As cardiologists have wondered about the reasons for the decline in ST-elevation myocardial infarction (STEMI) cases globally, our facility has remained busy, with the hospital registering only a mild decrease in the number of these cases. My personal belief is that patients were simply too frightened to come into a hospital and that the overall incidence of STEMI remains unaffected.
Nevertheless, the presentation of STEMI seems to have radically altered during the pandemic. Mainly, patients are presenting late with their symptoms. I relate this situation to how STEMI was performed about 15 years ago in the United States or how these cases present in developing countries: 6-8 hours after onset of symptoms with Q waves already present on the ECG and with dense, organized, fibrin-rich, red thrombus in the occluded arteries. In addition, patients are sicker and many more are pre-shock or in cardiogenic shock.
From initially experiencing a sharp decline in the number of STEMIs (attributed to the “fear factor” rather than a reduction in the incidence of STEMI from altered risk factors), we have had a gradual rise in the number of cases. The present volume of STEMI seems to be similar to the period prior to the advent of Covid-19.
In performing numerous interventions on both Covid-positive and Covid-negative patients, I have identified various tips and tricks that I have incorporated and offer as follows:
- Primary percutaneous coronary intervention (PCI) is still the preferred strategy, as thrombolysis in the Covid era is fraught with even more challenges.
- Since the processes are delayed, there is some laxity at most institutions with door-to-balloon (D2B) times. However, be mindful that short D2B times correlate clearly with the early and late outcomes, and efforts to maintain short D2B times will yield superior results.
- It may be a good idea to defer transfers for Covid-positive patients if they are clinically stable, have non-anterior acute MI, and thrombolysis can be performed early at the referral institution.
- Two early interventions we perform after EKG confirmation are obtaining a rapid Covid test and placing a face mask on the patient.
- Remember that the Covid test may be a false negative in up to 30% of cases. Yet a genuinely “rapid” result is an invaluable assistance in managing these patients. A Covid-positive patient with a small inferior or lateral wall acute MI can still be considered for thrombolysis, particularly if the presentation is not delayed. A Covid-positive patient should be preferably treated in a negative pressure catheterization laboratory. Beyond these advantages, the Covid status also helps us to comprehend some pathophysiological distinctions and better perform the procedure.
- Absolute and compulsive personal protection equipment (PPE) is essential for the entire staff. In addition, this must also hold true for the additional critical personnel that may jump in to assist with anesthesia issues, intubation, ventilator management, and to assist in resuscitation for cardiac arrest patients.
- It is better to have a strategy of solo primary PCI, as it is highly unlikely that your surgeons will emergently take a Covid-positive or equivocal patient for emergency surgery.

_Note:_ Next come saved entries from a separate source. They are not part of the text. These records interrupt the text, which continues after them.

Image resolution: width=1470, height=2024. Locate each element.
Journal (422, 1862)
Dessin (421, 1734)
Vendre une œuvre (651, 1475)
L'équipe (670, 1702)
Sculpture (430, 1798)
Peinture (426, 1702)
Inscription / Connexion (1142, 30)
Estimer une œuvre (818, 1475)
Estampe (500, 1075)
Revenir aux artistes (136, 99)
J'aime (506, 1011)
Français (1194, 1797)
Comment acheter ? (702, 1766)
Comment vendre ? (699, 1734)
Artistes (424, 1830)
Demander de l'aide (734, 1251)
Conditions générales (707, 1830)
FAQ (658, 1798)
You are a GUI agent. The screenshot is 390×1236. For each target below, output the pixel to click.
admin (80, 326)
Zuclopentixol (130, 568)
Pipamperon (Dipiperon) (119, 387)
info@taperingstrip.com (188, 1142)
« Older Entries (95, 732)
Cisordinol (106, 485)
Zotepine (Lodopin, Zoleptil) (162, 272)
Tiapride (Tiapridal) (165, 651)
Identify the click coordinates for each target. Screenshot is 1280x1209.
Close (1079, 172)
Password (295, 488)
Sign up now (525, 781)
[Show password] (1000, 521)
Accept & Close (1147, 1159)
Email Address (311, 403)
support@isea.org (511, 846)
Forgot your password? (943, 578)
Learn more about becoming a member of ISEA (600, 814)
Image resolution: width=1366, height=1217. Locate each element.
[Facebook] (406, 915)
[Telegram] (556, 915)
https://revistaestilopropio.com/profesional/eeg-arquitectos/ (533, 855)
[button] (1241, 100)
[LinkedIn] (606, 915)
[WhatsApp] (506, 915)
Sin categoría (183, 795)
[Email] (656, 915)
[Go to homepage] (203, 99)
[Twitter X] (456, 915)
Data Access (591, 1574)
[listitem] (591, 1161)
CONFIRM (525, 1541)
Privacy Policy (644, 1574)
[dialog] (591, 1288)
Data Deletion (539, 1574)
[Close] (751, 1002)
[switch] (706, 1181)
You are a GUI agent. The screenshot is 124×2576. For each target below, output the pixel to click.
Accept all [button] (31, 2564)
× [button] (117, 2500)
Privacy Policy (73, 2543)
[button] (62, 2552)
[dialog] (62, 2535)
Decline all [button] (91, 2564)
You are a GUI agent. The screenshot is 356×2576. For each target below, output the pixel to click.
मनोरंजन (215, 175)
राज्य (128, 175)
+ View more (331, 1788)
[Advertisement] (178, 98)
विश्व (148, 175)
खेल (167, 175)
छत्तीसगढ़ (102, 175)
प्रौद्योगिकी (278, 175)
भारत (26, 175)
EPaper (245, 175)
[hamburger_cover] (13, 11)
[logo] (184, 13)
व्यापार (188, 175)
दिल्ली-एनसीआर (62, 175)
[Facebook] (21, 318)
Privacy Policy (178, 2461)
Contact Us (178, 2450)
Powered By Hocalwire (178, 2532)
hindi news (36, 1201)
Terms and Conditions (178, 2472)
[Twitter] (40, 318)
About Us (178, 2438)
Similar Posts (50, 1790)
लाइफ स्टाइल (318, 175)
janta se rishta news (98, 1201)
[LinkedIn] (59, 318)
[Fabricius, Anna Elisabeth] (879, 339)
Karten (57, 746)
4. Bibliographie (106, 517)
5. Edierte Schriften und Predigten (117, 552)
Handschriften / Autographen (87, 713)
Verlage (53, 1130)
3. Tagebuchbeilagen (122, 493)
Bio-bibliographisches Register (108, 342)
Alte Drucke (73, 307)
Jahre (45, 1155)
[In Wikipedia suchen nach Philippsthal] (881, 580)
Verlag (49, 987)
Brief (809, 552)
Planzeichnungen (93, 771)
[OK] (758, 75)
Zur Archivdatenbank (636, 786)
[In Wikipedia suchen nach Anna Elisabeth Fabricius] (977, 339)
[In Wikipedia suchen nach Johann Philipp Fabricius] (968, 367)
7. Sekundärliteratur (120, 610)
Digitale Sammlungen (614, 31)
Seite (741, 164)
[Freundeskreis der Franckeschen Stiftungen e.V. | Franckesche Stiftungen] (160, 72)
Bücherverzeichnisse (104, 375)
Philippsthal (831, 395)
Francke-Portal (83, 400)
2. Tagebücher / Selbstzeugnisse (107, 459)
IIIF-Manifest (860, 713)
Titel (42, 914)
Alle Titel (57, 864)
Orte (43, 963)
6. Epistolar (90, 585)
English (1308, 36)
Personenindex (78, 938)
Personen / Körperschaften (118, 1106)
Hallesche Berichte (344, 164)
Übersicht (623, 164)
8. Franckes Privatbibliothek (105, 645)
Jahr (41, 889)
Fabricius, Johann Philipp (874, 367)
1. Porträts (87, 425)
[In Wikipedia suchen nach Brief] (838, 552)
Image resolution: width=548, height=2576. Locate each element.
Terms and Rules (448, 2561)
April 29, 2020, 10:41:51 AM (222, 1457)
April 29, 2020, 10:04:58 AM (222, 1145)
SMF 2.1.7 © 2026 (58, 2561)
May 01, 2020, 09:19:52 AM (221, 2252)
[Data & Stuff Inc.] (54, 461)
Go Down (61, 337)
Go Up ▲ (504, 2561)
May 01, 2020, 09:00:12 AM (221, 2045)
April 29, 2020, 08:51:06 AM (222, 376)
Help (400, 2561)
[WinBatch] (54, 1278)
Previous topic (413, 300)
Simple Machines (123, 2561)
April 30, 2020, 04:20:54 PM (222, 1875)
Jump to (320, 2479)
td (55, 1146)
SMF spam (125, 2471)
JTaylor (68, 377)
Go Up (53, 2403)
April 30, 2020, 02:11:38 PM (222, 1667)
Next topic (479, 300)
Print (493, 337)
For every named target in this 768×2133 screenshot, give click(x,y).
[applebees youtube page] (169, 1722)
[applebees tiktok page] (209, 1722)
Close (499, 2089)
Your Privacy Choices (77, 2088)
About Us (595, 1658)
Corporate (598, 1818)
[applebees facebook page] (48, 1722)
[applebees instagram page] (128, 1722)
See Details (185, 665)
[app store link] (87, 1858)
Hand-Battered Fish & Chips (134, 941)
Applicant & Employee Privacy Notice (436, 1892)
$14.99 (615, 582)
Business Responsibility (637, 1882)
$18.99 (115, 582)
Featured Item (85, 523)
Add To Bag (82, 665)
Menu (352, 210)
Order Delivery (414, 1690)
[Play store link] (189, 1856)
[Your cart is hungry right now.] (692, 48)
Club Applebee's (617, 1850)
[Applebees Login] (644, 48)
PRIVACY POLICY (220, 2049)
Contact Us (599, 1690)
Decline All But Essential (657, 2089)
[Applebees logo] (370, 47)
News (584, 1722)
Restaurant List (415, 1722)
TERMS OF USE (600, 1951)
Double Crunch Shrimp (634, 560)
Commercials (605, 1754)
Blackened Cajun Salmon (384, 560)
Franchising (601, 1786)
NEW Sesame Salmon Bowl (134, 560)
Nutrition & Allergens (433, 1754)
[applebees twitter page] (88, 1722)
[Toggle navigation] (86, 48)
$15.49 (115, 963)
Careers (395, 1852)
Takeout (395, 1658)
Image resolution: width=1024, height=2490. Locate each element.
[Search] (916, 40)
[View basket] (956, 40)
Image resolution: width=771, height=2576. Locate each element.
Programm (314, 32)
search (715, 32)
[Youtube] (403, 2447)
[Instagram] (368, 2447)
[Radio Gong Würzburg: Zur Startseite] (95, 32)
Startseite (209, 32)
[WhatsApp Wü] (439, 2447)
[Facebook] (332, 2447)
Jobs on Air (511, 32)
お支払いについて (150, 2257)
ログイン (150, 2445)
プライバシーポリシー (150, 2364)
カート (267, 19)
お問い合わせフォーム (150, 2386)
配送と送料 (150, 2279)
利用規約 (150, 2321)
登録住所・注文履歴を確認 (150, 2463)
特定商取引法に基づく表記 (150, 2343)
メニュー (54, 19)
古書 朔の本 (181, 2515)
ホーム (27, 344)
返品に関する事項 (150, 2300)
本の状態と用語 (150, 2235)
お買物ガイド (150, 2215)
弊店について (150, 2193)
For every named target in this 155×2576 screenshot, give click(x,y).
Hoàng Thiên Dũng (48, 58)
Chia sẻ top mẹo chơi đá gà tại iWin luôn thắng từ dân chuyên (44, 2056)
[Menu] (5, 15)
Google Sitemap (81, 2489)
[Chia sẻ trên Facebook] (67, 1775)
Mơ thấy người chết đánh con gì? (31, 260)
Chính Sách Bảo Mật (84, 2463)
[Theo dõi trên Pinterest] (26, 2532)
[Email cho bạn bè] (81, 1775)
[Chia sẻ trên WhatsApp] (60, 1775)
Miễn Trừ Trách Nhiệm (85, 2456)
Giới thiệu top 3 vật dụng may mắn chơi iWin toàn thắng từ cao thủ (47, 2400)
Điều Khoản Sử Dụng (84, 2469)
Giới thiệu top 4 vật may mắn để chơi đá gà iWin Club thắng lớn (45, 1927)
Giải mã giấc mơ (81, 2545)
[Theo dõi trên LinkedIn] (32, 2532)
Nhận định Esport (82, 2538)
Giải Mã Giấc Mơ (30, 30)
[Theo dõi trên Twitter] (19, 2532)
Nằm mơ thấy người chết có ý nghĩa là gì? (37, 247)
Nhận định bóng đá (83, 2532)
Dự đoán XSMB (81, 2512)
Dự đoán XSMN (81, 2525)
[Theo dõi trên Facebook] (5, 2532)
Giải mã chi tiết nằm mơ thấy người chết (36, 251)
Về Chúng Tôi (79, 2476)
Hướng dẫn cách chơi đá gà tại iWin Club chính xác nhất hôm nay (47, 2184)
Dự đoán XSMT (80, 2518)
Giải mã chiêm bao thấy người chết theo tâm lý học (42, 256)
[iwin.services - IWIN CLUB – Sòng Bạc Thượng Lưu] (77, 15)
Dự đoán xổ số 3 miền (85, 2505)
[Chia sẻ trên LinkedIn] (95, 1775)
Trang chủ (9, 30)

- Keep the procedure simple — PCI for only the culprit lesion for both patients in cardiogenic shock and those without.
- I have followed my “Chernobyl strategy” for primary PCI: get in and out quickly to avoid unnecessary Covid exposure to staff and to myself.
- Nothing fancy: Use primary PCI for its life salvage value and desist from non-culprit PCI, chasing small branches, imaging, and atherectomy devices.
- Covid-positive STEMI lesions can have profound vasospasm. Two cases with subtotal occlusion completely resolved with intracoronary nitroglycerine.
- My own preferred anticoagulant is bivalirudin, but whether using heparin or bivalirudin, compulsively monitor the activated clotting time (ACT) levels — there may be considerable variation in response to anticoagulants.
- Utilize a selective thrombus management strategy (low-grade thrombus = direct stent; intermediate = aspiration; high grade in large vessels = consider AngioJet thrombectomy [Boston Scientific])
- Use liberal doses of intracoronary vasodilators for augmenting distal microvascular flow. My preferred agent is nitroprusside (mean dose 400 mcg); we use intravenous phenylephrine for nitroprusside-induced hypotension.
- Avoid left ventriculography and right heart catheterization.
- Intra-aortic balloon pump (IABP) and Impella (Abiomed) will of course benefit the indicated patient. We have not needed either during the Covid pandemic.
Disclosure: Dr. Mehta reports no conflicts of interest regarding the content herein.